The next key date in the club’s history was 1967, when young industrialist (and former national motocross champion) Carlo Molinari took over as club president.
Under Molinari, FC Metz gained immediate promotion to the top flight – and stayed there. After Molinari’s return in 1983, Metz twice won the cup, and became league runners-up in 1998. Molinari stayed in office until 2009, a presidency that took in five decades.
During that time, clubs such as Anderlecht, Newcastle and Red Star Belgrade all came to Metz, though a 4-1 win over Terry Venables’ Barcelona at the Nou Camp was the stand-out European night for les Granats in their prime.
Metz is also known for its academy producing the likes of Robert Pirès, Louis Saha and Emmanuel Adebayor.
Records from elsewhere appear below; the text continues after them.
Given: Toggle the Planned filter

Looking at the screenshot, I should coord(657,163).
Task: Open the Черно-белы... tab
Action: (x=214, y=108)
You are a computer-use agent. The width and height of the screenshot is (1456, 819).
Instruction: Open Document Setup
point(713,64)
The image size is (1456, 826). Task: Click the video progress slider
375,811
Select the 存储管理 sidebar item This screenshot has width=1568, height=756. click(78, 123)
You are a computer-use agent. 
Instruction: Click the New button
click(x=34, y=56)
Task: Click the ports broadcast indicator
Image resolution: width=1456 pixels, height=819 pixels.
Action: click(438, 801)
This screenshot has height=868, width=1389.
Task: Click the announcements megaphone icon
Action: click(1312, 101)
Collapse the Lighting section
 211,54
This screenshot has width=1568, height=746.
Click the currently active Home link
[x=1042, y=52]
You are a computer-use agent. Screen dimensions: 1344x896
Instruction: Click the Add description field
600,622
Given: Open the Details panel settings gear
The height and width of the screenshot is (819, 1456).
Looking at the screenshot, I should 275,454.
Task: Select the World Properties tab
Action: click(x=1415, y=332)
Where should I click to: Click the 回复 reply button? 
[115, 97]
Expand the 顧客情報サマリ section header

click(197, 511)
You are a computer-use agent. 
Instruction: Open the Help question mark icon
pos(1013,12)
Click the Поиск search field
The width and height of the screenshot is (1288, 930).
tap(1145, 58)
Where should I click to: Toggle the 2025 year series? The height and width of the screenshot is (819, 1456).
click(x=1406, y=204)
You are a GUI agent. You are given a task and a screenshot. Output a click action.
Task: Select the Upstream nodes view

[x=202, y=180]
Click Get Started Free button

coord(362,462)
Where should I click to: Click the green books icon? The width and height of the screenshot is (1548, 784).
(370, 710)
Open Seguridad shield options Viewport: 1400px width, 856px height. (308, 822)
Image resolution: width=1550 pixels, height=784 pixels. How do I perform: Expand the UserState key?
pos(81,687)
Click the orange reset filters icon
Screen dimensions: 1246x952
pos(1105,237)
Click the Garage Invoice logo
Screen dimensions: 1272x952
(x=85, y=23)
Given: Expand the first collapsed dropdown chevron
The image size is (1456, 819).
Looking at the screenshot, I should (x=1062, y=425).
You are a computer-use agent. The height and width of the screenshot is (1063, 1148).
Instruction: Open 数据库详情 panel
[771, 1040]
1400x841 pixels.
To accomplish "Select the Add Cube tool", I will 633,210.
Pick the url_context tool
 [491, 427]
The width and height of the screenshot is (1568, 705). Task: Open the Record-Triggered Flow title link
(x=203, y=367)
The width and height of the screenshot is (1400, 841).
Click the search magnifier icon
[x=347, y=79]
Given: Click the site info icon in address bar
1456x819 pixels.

Another young talent, Diafra Sakho, scored the goals that gained Metz promotion in 2013-14, earning himself the Ligue 2 Player of the Year award.
With Sakho’s close-season transfer to West Ham, Metz struggled in Ligue 1. Fans enjoyed derbies with Nancy in Ligue 2 in 2015-16 then, both clubs promoted, a season later in Ligue 1. With Metz overlooked as a Euro 2016 venue, elaborate expansion plans for the Stade Saint-Symphorien had to be scaled back. Another promotion in 2019 at least saw work started on the Tribune Sud/Moselle.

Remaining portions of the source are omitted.